**Given request:** Copy out the rows below word for word, starting at the one that contains "ไทย (229, 2300)" and ending after the one that contains "Norsk (285, 2305)", with both of those rows included. Give only those rows.

**Task inputs:**
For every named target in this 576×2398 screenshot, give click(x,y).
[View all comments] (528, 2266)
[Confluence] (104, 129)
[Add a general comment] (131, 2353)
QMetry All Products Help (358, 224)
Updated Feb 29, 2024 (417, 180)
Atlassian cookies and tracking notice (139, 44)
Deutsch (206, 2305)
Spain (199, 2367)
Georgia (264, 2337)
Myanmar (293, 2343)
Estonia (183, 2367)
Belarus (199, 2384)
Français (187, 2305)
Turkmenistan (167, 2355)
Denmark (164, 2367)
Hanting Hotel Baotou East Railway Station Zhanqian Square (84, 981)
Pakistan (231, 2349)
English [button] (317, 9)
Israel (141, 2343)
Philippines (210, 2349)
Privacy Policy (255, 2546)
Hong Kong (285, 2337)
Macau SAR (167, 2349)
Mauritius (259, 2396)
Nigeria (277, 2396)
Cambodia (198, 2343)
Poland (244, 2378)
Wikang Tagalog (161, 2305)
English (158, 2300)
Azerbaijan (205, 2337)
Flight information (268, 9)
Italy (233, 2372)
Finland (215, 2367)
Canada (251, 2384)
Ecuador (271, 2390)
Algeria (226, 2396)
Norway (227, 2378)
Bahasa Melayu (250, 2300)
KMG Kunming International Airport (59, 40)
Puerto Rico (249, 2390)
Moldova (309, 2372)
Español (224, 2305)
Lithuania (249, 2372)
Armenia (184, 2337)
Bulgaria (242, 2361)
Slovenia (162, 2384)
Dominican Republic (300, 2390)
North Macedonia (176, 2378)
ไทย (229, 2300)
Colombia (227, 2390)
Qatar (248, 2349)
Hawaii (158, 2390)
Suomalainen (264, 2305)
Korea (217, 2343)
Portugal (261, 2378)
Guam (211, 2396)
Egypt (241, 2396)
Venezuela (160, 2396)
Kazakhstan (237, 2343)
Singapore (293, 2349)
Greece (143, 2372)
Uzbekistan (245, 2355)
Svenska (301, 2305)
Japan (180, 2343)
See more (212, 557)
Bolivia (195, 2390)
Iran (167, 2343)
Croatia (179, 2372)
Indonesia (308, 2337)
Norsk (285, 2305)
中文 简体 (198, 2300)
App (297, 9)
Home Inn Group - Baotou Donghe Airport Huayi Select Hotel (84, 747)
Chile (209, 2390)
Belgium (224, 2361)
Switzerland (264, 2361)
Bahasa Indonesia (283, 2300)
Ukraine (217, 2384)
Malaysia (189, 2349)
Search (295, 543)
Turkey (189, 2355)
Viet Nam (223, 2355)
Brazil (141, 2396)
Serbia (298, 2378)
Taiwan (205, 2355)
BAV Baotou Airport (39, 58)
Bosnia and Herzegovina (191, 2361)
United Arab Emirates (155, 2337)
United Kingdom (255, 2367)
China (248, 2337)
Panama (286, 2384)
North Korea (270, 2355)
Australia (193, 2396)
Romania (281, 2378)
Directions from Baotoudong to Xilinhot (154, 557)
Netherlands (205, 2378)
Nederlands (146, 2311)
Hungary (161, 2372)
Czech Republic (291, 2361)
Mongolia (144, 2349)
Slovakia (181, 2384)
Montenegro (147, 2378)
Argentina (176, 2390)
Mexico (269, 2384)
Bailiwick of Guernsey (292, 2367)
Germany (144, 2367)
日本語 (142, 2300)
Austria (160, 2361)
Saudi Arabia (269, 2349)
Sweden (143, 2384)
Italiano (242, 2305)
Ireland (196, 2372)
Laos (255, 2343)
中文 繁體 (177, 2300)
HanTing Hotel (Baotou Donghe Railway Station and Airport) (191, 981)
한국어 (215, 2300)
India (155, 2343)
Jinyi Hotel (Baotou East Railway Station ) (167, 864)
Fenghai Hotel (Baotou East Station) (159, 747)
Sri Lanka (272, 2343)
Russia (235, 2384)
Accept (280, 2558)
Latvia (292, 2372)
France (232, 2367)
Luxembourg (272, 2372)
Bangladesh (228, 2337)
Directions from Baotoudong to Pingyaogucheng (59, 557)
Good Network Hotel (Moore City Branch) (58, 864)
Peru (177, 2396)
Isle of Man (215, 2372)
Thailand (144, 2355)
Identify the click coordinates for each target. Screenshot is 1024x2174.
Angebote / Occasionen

**Problem solution:**
ไทย (229, 2300)
Colombia (227, 2390)
Qatar (248, 2349)
Hawaii (158, 2390)
Suomalainen (264, 2305)
Korea (217, 2343)
Portugal (261, 2378)
Guam (211, 2396)
Egypt (241, 2396)
Venezuela (160, 2396)
Kazakhstan (237, 2343)
Singapore (293, 2349)
Greece (143, 2372)
Uzbekistan (245, 2355)
Svenska (301, 2305)
Japan (180, 2343)
See more (212, 557)
Bolivia (195, 2390)
Iran (167, 2343)
Croatia (179, 2372)
Indonesia (308, 2337)
Norsk (285, 2305)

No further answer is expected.